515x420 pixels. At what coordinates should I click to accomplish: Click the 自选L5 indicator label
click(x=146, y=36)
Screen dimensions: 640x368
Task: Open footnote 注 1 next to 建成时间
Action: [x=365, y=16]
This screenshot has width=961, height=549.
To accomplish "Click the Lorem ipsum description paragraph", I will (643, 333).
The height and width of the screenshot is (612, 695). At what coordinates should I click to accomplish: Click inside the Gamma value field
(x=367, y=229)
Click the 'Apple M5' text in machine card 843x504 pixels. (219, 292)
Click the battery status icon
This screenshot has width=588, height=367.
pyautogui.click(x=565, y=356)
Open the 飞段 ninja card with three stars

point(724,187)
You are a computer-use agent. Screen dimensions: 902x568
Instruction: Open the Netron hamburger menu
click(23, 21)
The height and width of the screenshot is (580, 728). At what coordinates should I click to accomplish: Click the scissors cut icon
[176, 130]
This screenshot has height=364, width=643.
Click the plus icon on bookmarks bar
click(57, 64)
══════════════════════════════
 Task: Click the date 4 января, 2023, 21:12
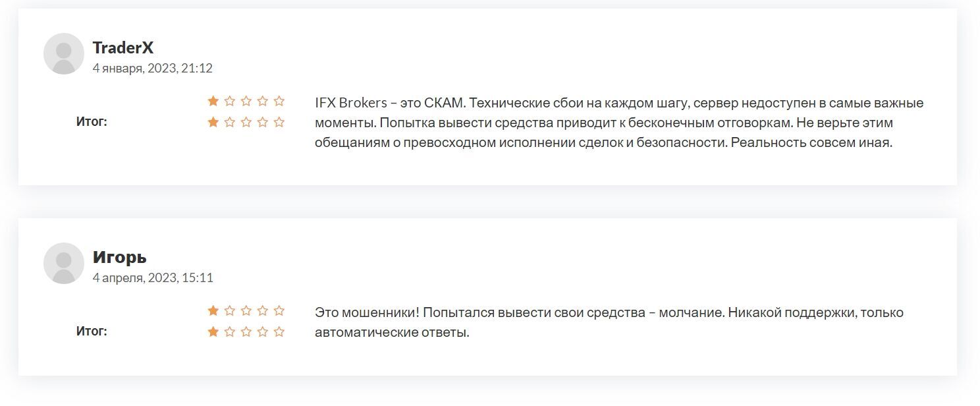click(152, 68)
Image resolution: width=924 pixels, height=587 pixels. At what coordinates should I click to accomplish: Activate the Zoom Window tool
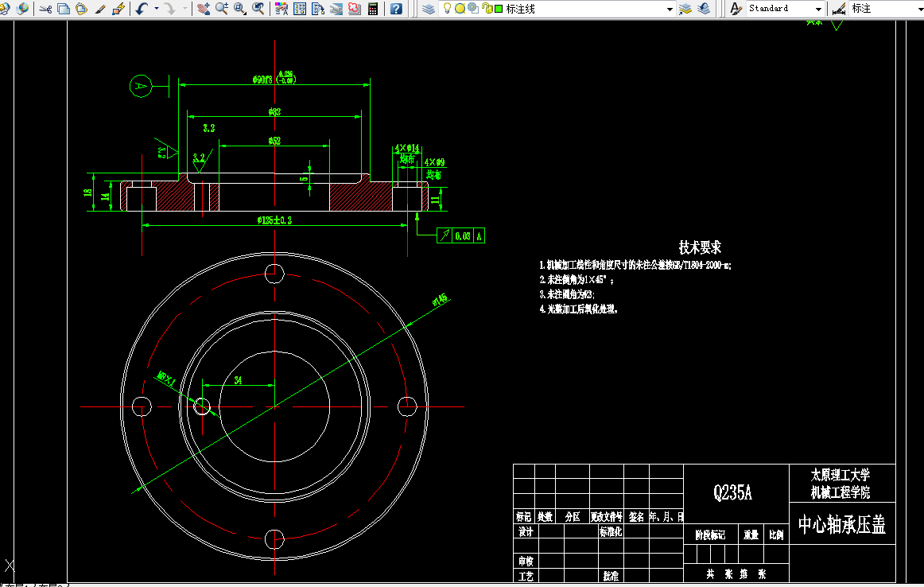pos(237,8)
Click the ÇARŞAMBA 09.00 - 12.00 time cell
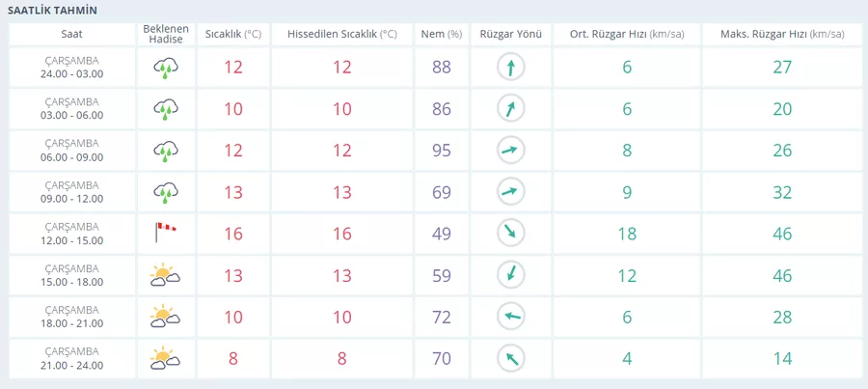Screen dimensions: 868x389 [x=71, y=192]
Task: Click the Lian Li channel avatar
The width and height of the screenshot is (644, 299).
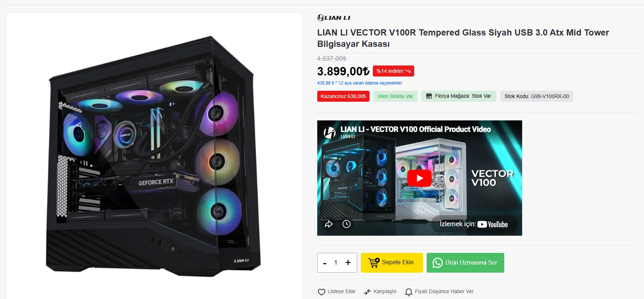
══════════════════════════════
Work order
Within the listing above, extract exactly the lines that run from the one containing "Click the ÇARŞAMBA 09.00 - 12.00 time cell" through the one containing "The width and", excluding any pictures.

Result for this task
Click the ÇARŞAMBA 09.00 - 12.00 time cell
Screen dimensions: 868x389 [x=71, y=192]
Task: Click the Lian Li channel avatar
The width and height of the screenshot is (644, 299).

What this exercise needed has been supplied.